5.2 Questions about Networks

For information about how to build a network using the network viewer, see section 10.8 Building Networks Using the Viewer and the tutorial section 4.3 Configuring the Encoder Problem. Also, many questions can be answered by looking at the chapter on networks section 10 Networks (Layers, Units, etc).

How to I get certain units to use a different parameter than others?
For example, if you want certain units to use a different learning rate, or activation function, or gain, etc... This is done by making a new UnitSpec or ConSpec (depending on where the relevant parameter is), and telling the relevant units or connections to use this new spec. It is recommended that you create the spec as a child of an existing spec (see section 8.4 Specifications), so that all the other parameters will automatically be inherited by the new spec (except for the one you change). The easiest way to apply a different spec is to select the relevant units or projections, and use the Selections menu on the NetView (see section 10.6 Network Viewer) to set the spec. The tutorial now has an example of how to do this (see section 4.3.7 Training and Testing Your Network).
What is the difference between Projections and Connections?
Projections specify the broad patterns of connectivity between layers. Connections are the actual unit-to-unit weights and other parameters which actually implement this connectivity. Thus, there is always a projection associated with a set of connections. See section 10.3 Projections for more details.
How do I implement weight sharing/linking?
The TesselPrjnSpec (see section 10.3.3.2 Tesselated (Repeated) Patterns of Connectivity) and the LinkPrjnSpec (see section 10.3.3.5 Miscellaneous other Projection Types) are two types of projection specifications (see section 10.3 Projections) that implement weight sharing. The TesselPrjnSpec generates repeated patterns of connectivity, and it can automatically link all of the repeated patterns together with the same set of weights. Thus, a set of units in a receiving layer can all have the same receptive field from a given sending layer, and all of the units can use the same set of weights to define their receptive field. The LinkPrjnSpec allows individual or small groups of weights to be specifically linked together, even if these connections are in different layers in the network. It does not generate any connectivity itself, it simply causes existing connections to share weights.
Can I temporarily lesion a layer in my network?

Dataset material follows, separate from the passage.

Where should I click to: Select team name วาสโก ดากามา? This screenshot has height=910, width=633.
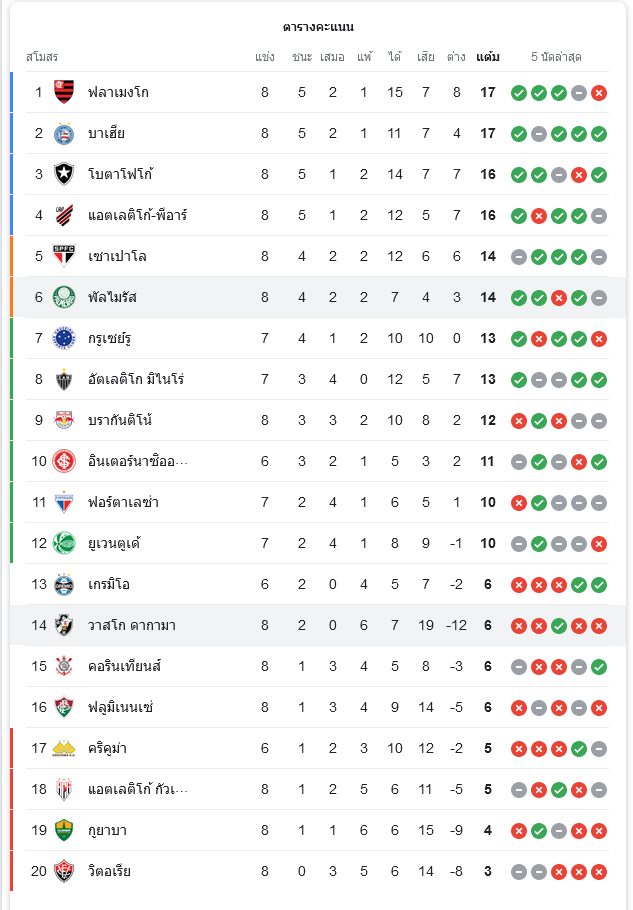132,626
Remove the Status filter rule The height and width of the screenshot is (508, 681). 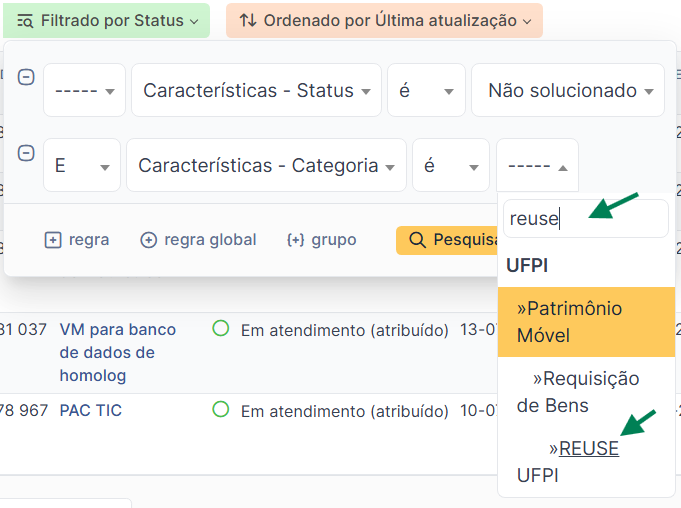pyautogui.click(x=26, y=78)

Sometimes, one wants to pre-train part of a network on one task, and then subject the rest of the network to some more complex task. This process is greatly facilitated by being able to create the entire network at the outset, and then temporarily "lesion" certain layers during pre-training. This can be accomplished by simply checking the lesion flag on the Layer object (see section 10.2 Layers and Unit Groups).
Are there functions for lesioning the weights or units in the network?
Yes, LesionCons, AddNoiseToWeights, TransformWeights, and PruneCons all perform various manipulations on the weights in a network, and could be used to simulation "lesions" of the network. LesionUnits lesions units. These functions, like most in the network, can be called at various levels of granularity from a single group of weights (or units) up to the entire network. See (see section 10.1 The Network Object) for details.
How can I use a specified (non-random) set of initial weight values?
There are several ways to do this. One is to write a CSS script to set the weight values by reading them in from a file or from values coded into the script itself. This script can be attached to a ScriptPrjnSpec so it is run automatically when the network is connected (see section 10.3.3.5 Miscellaneous other Projection Types). It is also possible to use a TesselPrjnSpec (see section 10.3.3.2 Tesselated (Repeated) Patterns of Connectivity) or RandomPrjnSpec (see section 10.3.3.3 Random Patterns of Connectivity) in conjunction with the init_wts flag to specify initial weight patterns, which are used instead of the random ones whenever the network is initialized (see section 10.3.2 The Projection Specification). You could also construct a "donor" network that had the intial weights set as you wanted them (by hand or whatever), and then use the CopyFrom or Copy_Weights function to initialize your training net from the donor net (see section 10.1 The Network Object). Similarly, you could use WriteWeights and ReadWeights to save and load weights from a file.
Is there a way to view the weights for a set of multiple units at
the same time? Yes -- the function GridViewWeights on the network (in the Actions menu) will display the entire weight matrix between two layers of the network on a GridLog. Also, you can plot a matrix of events from an environment using the EnvToGrid function on an environment (Generate menu). This is useful for activity-based receptive fields computed via the UnitActRFStat (see section 12.8.5 Activity-based Receptive Fields), which are stored in an Environment.